**Data under study**

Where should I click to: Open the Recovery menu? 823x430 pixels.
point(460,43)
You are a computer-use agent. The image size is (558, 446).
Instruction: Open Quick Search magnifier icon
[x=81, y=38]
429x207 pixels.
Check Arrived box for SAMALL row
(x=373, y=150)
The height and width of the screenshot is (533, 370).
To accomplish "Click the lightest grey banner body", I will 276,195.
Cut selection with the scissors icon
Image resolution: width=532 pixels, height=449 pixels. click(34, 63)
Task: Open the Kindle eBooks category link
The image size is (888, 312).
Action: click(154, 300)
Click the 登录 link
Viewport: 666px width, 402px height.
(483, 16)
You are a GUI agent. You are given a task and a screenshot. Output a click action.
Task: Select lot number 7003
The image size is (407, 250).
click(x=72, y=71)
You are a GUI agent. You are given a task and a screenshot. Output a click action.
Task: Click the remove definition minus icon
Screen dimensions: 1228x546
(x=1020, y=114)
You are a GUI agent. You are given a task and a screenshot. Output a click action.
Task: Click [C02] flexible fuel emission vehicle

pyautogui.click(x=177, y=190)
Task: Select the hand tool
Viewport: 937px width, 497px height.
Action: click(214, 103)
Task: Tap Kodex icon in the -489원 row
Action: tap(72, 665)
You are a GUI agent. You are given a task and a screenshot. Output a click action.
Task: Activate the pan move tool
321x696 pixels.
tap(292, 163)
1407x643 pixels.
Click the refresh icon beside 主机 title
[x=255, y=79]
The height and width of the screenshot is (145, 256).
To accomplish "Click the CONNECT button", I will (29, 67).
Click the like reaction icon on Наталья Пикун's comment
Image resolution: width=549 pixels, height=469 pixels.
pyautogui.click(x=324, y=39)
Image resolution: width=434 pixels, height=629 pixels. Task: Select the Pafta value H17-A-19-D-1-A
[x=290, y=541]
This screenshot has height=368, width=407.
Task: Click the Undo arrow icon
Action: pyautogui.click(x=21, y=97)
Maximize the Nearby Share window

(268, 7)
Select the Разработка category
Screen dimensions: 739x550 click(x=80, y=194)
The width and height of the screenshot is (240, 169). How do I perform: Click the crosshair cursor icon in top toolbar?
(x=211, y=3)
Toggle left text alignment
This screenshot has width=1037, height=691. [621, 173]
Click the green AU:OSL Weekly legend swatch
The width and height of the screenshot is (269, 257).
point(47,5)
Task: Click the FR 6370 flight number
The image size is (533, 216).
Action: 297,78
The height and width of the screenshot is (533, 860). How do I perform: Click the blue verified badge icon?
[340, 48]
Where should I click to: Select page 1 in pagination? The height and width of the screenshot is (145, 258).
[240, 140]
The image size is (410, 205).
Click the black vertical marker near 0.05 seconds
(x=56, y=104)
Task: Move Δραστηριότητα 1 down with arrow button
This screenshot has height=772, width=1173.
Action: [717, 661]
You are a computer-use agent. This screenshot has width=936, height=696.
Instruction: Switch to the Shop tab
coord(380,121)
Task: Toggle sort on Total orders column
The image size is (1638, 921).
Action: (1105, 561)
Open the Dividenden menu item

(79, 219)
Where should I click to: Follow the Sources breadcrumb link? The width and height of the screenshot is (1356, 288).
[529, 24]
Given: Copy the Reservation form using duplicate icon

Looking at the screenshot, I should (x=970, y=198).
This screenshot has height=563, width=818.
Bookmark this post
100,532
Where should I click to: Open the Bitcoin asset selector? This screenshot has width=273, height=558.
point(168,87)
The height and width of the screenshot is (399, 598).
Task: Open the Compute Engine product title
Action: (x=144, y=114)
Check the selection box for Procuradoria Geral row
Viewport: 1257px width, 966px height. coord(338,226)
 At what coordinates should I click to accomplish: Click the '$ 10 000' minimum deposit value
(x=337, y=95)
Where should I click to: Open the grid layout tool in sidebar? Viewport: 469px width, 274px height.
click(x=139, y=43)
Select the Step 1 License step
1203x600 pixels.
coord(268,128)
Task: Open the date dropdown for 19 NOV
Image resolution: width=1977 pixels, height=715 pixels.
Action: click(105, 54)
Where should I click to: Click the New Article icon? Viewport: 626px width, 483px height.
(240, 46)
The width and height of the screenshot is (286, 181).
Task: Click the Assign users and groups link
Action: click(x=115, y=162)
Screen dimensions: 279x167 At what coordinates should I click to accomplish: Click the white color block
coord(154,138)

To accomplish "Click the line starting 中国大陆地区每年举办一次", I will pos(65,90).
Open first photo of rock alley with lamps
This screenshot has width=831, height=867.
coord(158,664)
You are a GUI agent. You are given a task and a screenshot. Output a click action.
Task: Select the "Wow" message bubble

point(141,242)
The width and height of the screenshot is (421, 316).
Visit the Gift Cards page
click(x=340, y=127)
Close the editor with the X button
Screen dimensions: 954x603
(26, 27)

**Required action**
Scan the records for the word "computer", and copy each line where it is found.

**Answer section**
You are a computer-use agent. The image size is (558, 446).
You are a computer-use agent. This screenshot has width=936, height=696.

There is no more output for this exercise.